**Material to process:**

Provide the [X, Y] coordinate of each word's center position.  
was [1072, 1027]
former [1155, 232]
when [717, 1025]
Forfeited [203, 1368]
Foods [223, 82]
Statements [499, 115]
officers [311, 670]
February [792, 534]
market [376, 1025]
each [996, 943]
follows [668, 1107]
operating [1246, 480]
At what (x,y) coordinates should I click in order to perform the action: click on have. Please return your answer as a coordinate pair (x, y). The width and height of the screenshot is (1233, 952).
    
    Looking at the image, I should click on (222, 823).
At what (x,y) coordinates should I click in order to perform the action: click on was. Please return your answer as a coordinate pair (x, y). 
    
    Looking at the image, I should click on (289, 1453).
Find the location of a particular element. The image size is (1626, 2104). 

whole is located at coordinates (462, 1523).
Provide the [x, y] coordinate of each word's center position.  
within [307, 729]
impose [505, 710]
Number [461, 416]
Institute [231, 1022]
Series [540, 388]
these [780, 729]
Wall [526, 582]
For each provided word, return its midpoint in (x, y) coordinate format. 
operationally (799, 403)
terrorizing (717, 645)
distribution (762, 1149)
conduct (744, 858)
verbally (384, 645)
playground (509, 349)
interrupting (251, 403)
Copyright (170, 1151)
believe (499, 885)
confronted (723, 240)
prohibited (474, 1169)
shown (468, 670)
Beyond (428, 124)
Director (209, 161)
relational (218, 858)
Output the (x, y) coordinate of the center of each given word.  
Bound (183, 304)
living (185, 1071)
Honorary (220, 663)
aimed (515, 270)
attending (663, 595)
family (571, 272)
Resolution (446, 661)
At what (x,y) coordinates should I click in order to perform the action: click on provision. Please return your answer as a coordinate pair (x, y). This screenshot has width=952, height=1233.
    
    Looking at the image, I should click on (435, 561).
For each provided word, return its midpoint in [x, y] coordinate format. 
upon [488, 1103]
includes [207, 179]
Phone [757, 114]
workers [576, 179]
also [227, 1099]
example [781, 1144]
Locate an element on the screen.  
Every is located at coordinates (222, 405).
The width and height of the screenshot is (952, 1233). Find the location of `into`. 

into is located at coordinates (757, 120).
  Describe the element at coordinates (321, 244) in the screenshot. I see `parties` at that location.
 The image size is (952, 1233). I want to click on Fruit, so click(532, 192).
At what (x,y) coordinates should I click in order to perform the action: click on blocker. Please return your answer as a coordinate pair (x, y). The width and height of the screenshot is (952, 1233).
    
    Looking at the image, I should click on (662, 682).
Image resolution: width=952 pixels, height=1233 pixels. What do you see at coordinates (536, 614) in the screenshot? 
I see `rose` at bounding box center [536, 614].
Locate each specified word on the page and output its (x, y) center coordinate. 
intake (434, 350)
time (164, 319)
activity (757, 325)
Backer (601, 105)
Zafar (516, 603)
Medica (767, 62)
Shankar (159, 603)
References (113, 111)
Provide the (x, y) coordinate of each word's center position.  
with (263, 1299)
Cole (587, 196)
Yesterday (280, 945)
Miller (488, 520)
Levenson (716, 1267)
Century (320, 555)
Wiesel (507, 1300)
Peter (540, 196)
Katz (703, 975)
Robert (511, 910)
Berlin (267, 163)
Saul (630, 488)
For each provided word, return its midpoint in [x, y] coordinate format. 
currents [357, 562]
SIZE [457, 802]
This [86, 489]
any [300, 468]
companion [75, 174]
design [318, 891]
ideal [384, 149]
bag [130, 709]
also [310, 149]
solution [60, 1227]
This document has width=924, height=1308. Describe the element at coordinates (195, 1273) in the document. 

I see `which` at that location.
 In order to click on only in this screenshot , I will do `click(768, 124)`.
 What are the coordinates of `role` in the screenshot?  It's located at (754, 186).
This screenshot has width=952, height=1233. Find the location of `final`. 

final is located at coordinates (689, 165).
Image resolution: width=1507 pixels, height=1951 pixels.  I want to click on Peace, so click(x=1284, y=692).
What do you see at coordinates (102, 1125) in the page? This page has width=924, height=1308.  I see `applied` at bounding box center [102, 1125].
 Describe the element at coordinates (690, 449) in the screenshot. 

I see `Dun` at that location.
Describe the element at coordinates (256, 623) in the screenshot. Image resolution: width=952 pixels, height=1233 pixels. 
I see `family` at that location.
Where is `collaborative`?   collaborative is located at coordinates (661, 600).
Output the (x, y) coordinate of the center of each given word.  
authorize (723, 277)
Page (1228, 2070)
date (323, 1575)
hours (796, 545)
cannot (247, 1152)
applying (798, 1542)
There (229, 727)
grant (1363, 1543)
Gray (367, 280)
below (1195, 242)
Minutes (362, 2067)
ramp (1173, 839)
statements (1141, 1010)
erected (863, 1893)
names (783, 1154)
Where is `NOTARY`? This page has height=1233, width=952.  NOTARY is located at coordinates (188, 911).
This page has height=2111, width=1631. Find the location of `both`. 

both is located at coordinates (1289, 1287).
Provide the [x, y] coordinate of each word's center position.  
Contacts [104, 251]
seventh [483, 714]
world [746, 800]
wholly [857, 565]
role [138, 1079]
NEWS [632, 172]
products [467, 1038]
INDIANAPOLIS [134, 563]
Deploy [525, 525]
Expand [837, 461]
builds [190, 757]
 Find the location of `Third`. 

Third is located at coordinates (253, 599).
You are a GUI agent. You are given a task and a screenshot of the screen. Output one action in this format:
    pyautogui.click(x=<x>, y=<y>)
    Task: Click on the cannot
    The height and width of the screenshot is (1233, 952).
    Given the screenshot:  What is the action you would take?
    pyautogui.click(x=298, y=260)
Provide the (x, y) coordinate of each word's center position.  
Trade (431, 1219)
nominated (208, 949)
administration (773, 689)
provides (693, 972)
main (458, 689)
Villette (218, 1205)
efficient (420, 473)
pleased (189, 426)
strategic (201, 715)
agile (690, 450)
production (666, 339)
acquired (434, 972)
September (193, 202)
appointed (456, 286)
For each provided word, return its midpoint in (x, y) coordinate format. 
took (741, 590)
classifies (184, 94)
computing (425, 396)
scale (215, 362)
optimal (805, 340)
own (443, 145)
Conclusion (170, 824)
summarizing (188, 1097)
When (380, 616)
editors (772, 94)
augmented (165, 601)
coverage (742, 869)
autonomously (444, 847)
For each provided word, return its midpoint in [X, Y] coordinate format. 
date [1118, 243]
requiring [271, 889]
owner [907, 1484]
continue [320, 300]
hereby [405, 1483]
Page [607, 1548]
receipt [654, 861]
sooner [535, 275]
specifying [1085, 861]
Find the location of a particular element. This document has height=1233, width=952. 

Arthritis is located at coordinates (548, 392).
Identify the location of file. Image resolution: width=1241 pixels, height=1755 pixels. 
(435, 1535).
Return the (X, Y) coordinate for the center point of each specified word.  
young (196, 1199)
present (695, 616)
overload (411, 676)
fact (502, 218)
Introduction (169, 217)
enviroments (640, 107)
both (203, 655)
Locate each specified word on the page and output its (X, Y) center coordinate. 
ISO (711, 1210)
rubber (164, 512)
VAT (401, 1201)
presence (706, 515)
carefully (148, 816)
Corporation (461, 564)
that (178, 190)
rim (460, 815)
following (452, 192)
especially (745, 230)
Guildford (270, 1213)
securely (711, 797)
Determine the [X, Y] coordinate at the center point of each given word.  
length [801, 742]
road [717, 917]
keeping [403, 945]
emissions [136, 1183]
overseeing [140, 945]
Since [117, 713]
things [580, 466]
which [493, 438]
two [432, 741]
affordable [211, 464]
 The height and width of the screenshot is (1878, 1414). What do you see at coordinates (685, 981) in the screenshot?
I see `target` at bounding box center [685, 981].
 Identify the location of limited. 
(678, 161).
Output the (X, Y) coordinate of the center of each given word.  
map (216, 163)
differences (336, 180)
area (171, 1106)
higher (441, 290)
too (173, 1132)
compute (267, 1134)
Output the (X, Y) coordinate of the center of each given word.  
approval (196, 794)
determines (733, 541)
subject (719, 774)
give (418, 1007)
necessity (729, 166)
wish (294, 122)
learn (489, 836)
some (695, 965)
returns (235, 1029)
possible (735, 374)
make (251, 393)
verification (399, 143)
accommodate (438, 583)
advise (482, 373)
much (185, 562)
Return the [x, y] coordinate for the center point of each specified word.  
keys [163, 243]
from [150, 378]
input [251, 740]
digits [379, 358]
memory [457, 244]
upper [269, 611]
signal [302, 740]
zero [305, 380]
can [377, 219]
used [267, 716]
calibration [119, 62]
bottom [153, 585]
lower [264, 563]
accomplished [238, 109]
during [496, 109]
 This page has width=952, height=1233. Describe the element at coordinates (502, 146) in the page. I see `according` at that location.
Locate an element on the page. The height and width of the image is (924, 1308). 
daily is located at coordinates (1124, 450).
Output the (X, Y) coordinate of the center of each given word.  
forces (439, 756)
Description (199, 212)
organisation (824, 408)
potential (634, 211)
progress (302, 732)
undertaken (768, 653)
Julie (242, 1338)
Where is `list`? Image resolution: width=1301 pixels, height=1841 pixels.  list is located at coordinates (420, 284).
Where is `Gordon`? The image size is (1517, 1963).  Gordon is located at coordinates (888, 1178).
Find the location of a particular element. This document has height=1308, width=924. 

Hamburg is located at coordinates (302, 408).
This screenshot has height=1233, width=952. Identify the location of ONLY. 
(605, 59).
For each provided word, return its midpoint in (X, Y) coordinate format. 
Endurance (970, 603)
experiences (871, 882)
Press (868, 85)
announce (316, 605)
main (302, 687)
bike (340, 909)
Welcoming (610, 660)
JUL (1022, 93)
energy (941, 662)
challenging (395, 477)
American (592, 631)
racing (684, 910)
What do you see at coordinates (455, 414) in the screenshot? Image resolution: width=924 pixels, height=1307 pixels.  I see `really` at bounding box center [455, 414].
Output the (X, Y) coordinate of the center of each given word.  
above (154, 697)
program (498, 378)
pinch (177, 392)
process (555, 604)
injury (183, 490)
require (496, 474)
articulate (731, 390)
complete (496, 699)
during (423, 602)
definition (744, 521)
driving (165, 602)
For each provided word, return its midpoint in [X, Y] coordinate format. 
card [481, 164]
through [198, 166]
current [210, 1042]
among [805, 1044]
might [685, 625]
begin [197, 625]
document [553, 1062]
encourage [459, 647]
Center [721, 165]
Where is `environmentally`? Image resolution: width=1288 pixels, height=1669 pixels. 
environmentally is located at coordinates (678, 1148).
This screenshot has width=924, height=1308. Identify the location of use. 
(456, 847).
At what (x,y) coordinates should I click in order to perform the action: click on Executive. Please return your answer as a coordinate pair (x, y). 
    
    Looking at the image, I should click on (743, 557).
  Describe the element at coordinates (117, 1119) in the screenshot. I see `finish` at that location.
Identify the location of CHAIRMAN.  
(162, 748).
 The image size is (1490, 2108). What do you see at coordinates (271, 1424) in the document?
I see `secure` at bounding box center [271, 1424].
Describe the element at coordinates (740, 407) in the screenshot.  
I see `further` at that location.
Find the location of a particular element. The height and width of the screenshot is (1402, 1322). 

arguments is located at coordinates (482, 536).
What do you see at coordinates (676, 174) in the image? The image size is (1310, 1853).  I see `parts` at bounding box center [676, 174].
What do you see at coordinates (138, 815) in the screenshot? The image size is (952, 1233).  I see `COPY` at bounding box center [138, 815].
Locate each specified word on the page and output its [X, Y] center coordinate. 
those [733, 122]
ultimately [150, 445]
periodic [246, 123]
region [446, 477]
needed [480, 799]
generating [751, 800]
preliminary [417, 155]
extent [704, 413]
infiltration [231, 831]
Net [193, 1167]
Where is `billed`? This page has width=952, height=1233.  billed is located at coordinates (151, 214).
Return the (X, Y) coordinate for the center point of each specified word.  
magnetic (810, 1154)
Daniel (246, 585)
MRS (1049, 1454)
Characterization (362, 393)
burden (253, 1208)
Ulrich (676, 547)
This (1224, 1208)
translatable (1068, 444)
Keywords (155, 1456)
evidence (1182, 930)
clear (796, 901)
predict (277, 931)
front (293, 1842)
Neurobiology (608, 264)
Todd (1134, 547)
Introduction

**Given problem:**
Rewrite the data from the line containing "hours (796, 545)" through the line containing "builds [190, 757]" as a two-column CSV headed input and output. Put each text and its answer on one row, with every value in a single quoted field and line breaks replaced by spaces.

**Response to this exercise:**
input,output
"hours","(796, 545)"
"cannot","(247, 1152)"
"applying","(798, 1542)"
"There","(229, 727)"
"grant","(1363, 1543)"
"Gray","(367, 280)"
"below","(1195, 242)"
"Minutes","(362, 2067)"
"ramp","(1173, 839)"
"statements","(1141, 1010)"
"erected","(863, 1893)"
"names","(783, 1154)"
"Where is `NOTARY`? This page has height=1233, width=952.","NOTARY is located at coordinates (188, 911)."
"This page has height=2111, width=1631. Find the location of `both`.","both is located at coordinates (1289, 1287)."
"Provide the [x, y] coordinate of each word's center position. Contacts","[104, 251]"
"seventh","[483, 714]"
"world","[746, 800]"
"wholly","[857, 565]"
"role","[138, 1079]"
"NEWS","[632, 172]"
"products","[467, 1038]"
"INDIANAPOLIS","[134, 563]"
"Deploy","[525, 525]"
"Expand","[837, 461]"
"builds","[190, 757]"